Stored data entries =
┌──
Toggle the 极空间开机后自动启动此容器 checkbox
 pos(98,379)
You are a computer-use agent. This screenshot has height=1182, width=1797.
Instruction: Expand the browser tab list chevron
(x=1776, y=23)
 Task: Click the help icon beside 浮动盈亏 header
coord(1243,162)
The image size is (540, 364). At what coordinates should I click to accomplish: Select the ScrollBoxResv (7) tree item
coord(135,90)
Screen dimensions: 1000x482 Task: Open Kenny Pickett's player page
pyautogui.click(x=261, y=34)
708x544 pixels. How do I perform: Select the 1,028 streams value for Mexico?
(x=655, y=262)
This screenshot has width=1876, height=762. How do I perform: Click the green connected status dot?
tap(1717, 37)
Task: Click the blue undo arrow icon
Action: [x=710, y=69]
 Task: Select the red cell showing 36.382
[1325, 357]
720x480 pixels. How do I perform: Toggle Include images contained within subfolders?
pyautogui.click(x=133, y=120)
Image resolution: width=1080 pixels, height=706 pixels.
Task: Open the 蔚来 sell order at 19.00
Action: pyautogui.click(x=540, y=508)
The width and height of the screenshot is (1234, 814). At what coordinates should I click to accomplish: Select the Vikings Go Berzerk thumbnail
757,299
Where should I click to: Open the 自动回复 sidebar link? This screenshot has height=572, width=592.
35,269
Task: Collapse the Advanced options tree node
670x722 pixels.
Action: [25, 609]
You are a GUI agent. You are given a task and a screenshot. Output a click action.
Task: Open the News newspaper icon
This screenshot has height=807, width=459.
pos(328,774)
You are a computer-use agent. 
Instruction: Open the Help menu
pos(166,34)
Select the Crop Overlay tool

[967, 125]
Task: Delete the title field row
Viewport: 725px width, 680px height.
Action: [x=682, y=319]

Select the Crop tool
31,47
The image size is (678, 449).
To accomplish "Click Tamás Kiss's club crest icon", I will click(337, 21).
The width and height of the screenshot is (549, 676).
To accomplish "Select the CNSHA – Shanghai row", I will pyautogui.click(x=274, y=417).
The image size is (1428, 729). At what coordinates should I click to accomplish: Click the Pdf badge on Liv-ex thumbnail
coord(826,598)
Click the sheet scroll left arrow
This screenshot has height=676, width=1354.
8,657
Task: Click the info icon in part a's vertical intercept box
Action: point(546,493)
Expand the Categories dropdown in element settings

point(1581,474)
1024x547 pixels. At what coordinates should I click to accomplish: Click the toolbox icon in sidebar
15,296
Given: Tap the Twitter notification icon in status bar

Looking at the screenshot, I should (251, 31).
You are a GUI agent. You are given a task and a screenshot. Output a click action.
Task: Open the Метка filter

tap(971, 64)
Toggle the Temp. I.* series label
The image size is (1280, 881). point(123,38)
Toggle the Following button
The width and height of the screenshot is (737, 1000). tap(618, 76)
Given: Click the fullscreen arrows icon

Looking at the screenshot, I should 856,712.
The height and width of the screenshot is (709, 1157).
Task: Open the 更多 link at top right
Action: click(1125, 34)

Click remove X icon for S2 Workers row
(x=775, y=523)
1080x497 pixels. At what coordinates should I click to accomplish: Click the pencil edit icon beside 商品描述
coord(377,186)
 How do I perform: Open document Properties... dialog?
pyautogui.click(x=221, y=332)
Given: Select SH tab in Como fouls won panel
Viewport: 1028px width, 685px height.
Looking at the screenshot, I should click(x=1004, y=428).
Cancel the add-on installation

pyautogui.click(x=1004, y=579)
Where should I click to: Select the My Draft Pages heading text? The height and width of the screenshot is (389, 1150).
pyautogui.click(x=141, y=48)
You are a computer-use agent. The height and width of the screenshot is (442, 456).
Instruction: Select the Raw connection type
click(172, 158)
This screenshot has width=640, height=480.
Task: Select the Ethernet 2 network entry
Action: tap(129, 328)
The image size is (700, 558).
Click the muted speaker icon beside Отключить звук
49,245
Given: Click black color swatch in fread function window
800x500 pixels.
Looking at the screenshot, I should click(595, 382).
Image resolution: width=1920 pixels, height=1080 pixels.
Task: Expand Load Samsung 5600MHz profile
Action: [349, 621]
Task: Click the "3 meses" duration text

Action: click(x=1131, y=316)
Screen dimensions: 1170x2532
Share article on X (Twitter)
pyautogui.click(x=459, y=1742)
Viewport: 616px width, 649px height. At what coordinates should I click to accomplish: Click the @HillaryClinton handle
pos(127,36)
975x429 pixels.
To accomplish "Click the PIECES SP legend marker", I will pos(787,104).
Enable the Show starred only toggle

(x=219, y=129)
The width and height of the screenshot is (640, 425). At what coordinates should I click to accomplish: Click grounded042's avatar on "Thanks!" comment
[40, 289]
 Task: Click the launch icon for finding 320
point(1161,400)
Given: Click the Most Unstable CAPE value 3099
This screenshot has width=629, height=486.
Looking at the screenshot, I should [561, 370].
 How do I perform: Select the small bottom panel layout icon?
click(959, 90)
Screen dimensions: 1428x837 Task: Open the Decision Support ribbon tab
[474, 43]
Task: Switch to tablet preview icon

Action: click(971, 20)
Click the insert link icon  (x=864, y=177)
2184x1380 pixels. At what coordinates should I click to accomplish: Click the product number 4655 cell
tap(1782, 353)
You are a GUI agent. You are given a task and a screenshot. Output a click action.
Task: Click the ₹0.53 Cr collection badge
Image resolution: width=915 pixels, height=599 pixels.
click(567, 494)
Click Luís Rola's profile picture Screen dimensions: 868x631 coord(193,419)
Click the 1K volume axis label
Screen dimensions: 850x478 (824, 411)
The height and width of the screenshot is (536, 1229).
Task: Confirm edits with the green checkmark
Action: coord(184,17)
└──
WHAT YOU HAVE TO DO =
What this exercise asks for is the data above, retyped exactly.

WRITTEN REPLY =
Toggle the 极空间开机后自动启动此容器 checkbox
 pos(98,379)
You are a computer-use agent. This screenshot has height=1182, width=1797.
Instruction: Expand the browser tab list chevron
(x=1776, y=23)
 Task: Click the help icon beside 浮动盈亏 header
coord(1243,162)
The image size is (540, 364). At what coordinates should I click to accomplish: Select the ScrollBoxResv (7) tree item
coord(135,90)
Screen dimensions: 1000x482 Task: Open Kenny Pickett's player page
pyautogui.click(x=261, y=34)
708x544 pixels. How do I perform: Select the 1,028 streams value for Mexico?
(x=655, y=262)
This screenshot has width=1876, height=762. How do I perform: Click the green connected status dot?
tap(1717, 37)
Task: Click the blue undo arrow icon
Action: [x=710, y=69]
 Task: Select the red cell showing 36.382
[1325, 357]
720x480 pixels. How do I perform: Toggle Include images contained within subfolders?
pyautogui.click(x=133, y=120)
Image resolution: width=1080 pixels, height=706 pixels.
Task: Open the 蔚来 sell order at 19.00
Action: pyautogui.click(x=540, y=508)
The width and height of the screenshot is (1234, 814). At what coordinates should I click to accomplish: Select the Vikings Go Berzerk thumbnail
757,299
Where should I click to: Open the 自动回复 sidebar link? This screenshot has height=572, width=592.
35,269
Task: Collapse the Advanced options tree node
670x722 pixels.
Action: [25, 609]
You are a GUI agent. You are given a task and a screenshot. Output a click action.
Task: Open the News newspaper icon
This screenshot has height=807, width=459.
pos(328,774)
You are a computer-use agent. 
Instruction: Open the Help menu
pos(166,34)
Select the Crop Overlay tool

[967, 125]
Task: Delete the title field row
Viewport: 725px width, 680px height.
Action: [x=682, y=319]

Select the Crop tool
31,47
The image size is (678, 449).
To accomplish "Click Tamás Kiss's club crest icon", I will click(337, 21).
The width and height of the screenshot is (549, 676).
To accomplish "Select the CNSHA – Shanghai row", I will pyautogui.click(x=274, y=417).
The image size is (1428, 729). At what coordinates should I click to accomplish: Click the Pdf badge on Liv-ex thumbnail
coord(826,598)
Click the sheet scroll left arrow
This screenshot has height=676, width=1354.
8,657
Task: Click the info icon in part a's vertical intercept box
Action: point(546,493)
Expand the Categories dropdown in element settings

point(1581,474)
1024x547 pixels. At what coordinates should I click to accomplish: Click the toolbox icon in sidebar
15,296
Given: Tap the Twitter notification icon in status bar

Looking at the screenshot, I should (251, 31).
You are a GUI agent. You are given a task and a screenshot. Output a click action.
Task: Open the Метка filter

tap(971, 64)
Toggle the Temp. I.* series label
The image size is (1280, 881). point(123,38)
Toggle the Following button
The width and height of the screenshot is (737, 1000). tap(618, 76)
Given: Click the fullscreen arrows icon

Looking at the screenshot, I should 856,712.
The height and width of the screenshot is (709, 1157).
Task: Open the 更多 link at top right
Action: click(1125, 34)

Click remove X icon for S2 Workers row
(x=775, y=523)
1080x497 pixels. At what coordinates should I click to accomplish: Click the pencil edit icon beside 商品描述
coord(377,186)
 How do I perform: Open document Properties... dialog?
pyautogui.click(x=221, y=332)
Given: Select SH tab in Como fouls won panel
Viewport: 1028px width, 685px height.
Looking at the screenshot, I should click(x=1004, y=428).
Cancel the add-on installation

pyautogui.click(x=1004, y=579)
Where should I click to: Select the My Draft Pages heading text? The height and width of the screenshot is (389, 1150).
pyautogui.click(x=141, y=48)
You are a computer-use agent. The height and width of the screenshot is (442, 456).
Instruction: Select the Raw connection type
click(172, 158)
This screenshot has width=640, height=480.
Task: Select the Ethernet 2 network entry
Action: tap(129, 328)
The image size is (700, 558).
Click the muted speaker icon beside Отключить звук
49,245
Given: Click black color swatch in fread function window
800x500 pixels.
Looking at the screenshot, I should click(595, 382).
Image resolution: width=1920 pixels, height=1080 pixels.
Task: Expand Load Samsung 5600MHz profile
Action: [349, 621]
Task: Click the "3 meses" duration text

Action: click(x=1131, y=316)
Screen dimensions: 1170x2532
Share article on X (Twitter)
pyautogui.click(x=459, y=1742)
Viewport: 616px width, 649px height. At what coordinates should I click to accomplish: Click the @HillaryClinton handle
pos(127,36)
975x429 pixels.
To accomplish "Click the PIECES SP legend marker", I will pos(787,104).
Enable the Show starred only toggle

(x=219, y=129)
The width and height of the screenshot is (640, 425). At what coordinates should I click to accomplish: Click grounded042's avatar on "Thanks!" comment
[40, 289]
 Task: Click the launch icon for finding 320
point(1161,400)
Given: Click the Most Unstable CAPE value 3099
This screenshot has width=629, height=486.
Looking at the screenshot, I should [561, 370].
 How do I perform: Select the small bottom panel layout icon?
click(959, 90)
Screen dimensions: 1428x837 Task: Open the Decision Support ribbon tab
[474, 43]
Task: Switch to tablet preview icon

Action: click(971, 20)
Click the insert link icon  (x=864, y=177)
2184x1380 pixels. At what coordinates should I click to accomplish: Click the product number 4655 cell
tap(1782, 353)
You are a GUI agent. You are given a task and a screenshot. Output a click action.
Task: Click the ₹0.53 Cr collection badge
Image resolution: width=915 pixels, height=599 pixels.
click(567, 494)
Click Luís Rola's profile picture Screen dimensions: 868x631 coord(193,419)
Click the 1K volume axis label
Screen dimensions: 850x478 (824, 411)
The height and width of the screenshot is (536, 1229).
Task: Confirm edits with the green checkmark
Action: coord(184,17)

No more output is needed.